Chapitre 5 : Procès

107 18 3
                                    

- Tiens le chef de la résistance Nodéris chez moi, c'est un honneur, prononce-t-il un faux sourire aux lèvres.

Mes yeux s'écarquillent. Comment est-ce possible ? Est-ce que ce voyage d'affaire était orchestré pour nous surprendre ? Est-ce qu'il savait déjà depuis plusieurs jours ?

Mes pensées s'arrêtent quand une nouvelle idée me vient : et si c'était la notification de ma grossesse ?

- Embarquez-le, poursuit Harry en s'adressant à ses deux hommes.

Je suis paralysée. Ils avancent vers nous, plaque Félix au sol et mon géniteur s'accroupit à côtés de lui pour lui prononcer à l'oreille ces mots :

- C'est marrant hein ? Je me demandais comment j'allais réagir en te voyant ici. Mais en fait ça va.
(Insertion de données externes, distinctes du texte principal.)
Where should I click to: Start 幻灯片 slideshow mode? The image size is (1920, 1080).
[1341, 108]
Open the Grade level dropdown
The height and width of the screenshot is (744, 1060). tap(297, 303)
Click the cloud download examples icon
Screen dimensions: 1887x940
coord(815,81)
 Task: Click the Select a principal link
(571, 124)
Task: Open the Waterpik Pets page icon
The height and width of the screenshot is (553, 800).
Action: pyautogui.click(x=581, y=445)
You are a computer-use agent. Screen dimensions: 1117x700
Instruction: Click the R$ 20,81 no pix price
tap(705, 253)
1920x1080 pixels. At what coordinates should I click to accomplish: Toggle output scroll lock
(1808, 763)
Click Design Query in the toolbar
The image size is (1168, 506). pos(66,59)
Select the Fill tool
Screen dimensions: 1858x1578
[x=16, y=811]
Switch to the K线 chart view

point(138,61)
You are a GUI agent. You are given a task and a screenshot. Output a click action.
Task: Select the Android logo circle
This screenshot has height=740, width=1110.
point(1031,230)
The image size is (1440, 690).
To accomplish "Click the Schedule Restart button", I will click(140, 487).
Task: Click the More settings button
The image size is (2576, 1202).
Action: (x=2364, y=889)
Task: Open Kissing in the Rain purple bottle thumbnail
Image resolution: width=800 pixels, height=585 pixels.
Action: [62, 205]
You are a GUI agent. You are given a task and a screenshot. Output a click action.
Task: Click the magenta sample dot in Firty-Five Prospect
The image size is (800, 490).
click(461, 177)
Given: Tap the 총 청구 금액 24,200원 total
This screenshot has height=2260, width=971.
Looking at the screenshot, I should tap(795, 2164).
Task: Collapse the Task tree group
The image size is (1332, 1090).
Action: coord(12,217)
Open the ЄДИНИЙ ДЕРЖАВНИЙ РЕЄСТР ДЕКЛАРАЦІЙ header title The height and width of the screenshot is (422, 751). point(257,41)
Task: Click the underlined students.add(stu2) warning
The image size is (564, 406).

Emmenez-le.

Les gardes emmènent Félix et moi, je suis toujours immobilisée. Stupéfaite de peur, de douleur. Je ne sais même pas. Je sais juste que bouger m'est impossible et plus que tout, que bouger ne servirait à rien. Félix et moi sommes en train d'assumer les conséquences de nos actes.

Harry s'approche de moi, sa longue veste en cuir orange aussi immonde que lui. Je recule, lève les mains en signe d'abandon. Il m'effraie.

Soudainement il me gifle.

J'ai les mains qui tremblent mais il y place tout de même son cellulaire.

« Félicitations ! Vous êtes enceinte ». C'est ce qu'il y a inscrit dessus. Je viens de conduire Felix droit à la mort, parce que j'ai oublié cette foutue notification.

Harry attrape mon cou.

- Alors maintenant tu vas m'écouter attentivement. Cet enfant c'est le mien t'as compris ? Tu ne vas humilier personne ici, ni ma famille, ni moi.

Il me regarde ses yeux emplis de colères. Il m'immobilise par la terreur, et par sa main m'étranglant juste assez pour avoir mal sans arrêter de respirer.

- Tu vas rester ici jusqu'à nouvel ordre pendant que ton amant se fera exécuter. Et on formera la plus belle famille de Sudéris. Est-ce que j'ai été clair ?

Je ne réponds rien.

- Est-ce que j'ai été clair ?! hurle-t-il.

Je murmure un faible oui craintif. Il semble satisfait :

- Voilà.

Il me lâche et part dans une autre pièce de notre cocon conjugale, tandis que mes yeux se portent à nouveau sur cette notification.

Les larmes me montent.

Je pleure.

Je porte mes mains tremblantes à mon visage.

Et je m'effondre.

Les jours qui suivent se succèdent sans que je ne puisse les compter. Aux informations, peut-être un ou deux jours après tout cet incident, après ma nuit de bonheur et ma matinée de malheur, l'exécution de Félix est annoncée. « Le chef de la résistance Félix Travel a été exécuté » que l'on voit de partout, sur chaque journal, à chaque minute.

C'est un choc. Étonnement pour tout le monde. Du côté de Noderis, la ville vient de mettre en place un « cessez le feu » : la résistance est affaiblie, leur leader est mort. Et du côté de Sudéris, le deuil se fait ressentir également. Les rues sont désertes, la population est triste. Triste d'avoir perdu son plus grand adversaire.

Par ma faute.

Ma vie n'est plus que répétition, douleur, regret. Mona dort avec moi quand il faut me maintenir la tête hors de l'eau. L'infirmière m'applaudit bien trop bruyamment à chaque consultation. Ma première échographie chez le sélectionneur est un choc.

Et puis, petit à petit, larme après larme, nuit après nuit, j'accepte. Je me repose. Finalement, mon ventre grossissant, la seule chose qui me reste de Félix m'occupant, je retrouve calme. Le calme avant la tempête, c'est la sensation que j'en ai.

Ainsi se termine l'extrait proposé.